Tuesday, November 24, 2015

A simple under the covers description of NTLM/Kerberos

I did not write this, but I liked it. All credit to Summit7.
NTLM is a Windows challenge/response authentication protocol that leverages the interactive use of a login box that requires the end user to input their network credentials manually. Those credentials would include the users Username, password and domain name if logging into an organizations domain.

Plain English: end users log in by entering a username, password and domain into a login box.
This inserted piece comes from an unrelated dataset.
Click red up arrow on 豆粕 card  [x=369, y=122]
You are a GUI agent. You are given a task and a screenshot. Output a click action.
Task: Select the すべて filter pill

That being said we need to understand at least the basics of the process.

  1. NTLM authenticates end users by first creating an encrypted one-way hash of the users password, discarding the original password and then sending the user name to the server in plain text.
  2. The server responds to the client with a 16-bit challenge called a nonce.
  3. The client encrypts the nonce and the hash of the users password and returns them to the server. This is the Response.
  4. The server in turn sends three items to the domain controller; the users name, the challenge sent to the client and the clients response to the challenge. The domain controller retrieves the hash of the user name is has received from the Security Account Manager (SAM) database and uses that hash to encrypt the challenge.
  5. Once the challenge has been encrypted by the domain controller it is compared to the challenge encrypted by the client and if they match the end user is authenticated successfully.

Plain English: If you enter your password incorrectly the hashes will not match and you won’t be able to log into the network.


The Kerberos security protocol has been a part of Windows since Windows Server 2000 and was intended as a replacement for NTLM. Obviously that hasn’t happened and the two can often be found working together or in a mixture across Windows environments everywhere.

Kerberos is a Windows Security Protocol designed to authenticate users and services on an organisations network and relies on three components; a client, a service and a trusted third party. The trusted third party in most Windows networks would likely be the Key Distribution Center (KDC) which creates the shared secret that is leveraged to allow access to the service. A simple view of the process might look like this:

  1. A user account is created in the domain and assigned a password.
  2. The Kerberos client adds a text string, or a SALT and the Kerberos version number to the unencrypted password and runs them through a process known as the “string2key” This conversion generates the “shared secret”.
  3. At the client the user enters their username and password and requests access to an application or service.
  4. When the user submits their username and password the Kerberos client creates the secret key on the client based on that information. Because the client uses the same key to generate the secret key that the KDC does the two will match, or should anyway. If they don’t match authentication fails and access id denied.

Plain English: If you enter your password incorrectly the hashes will not match and you won’t be able to log into the network.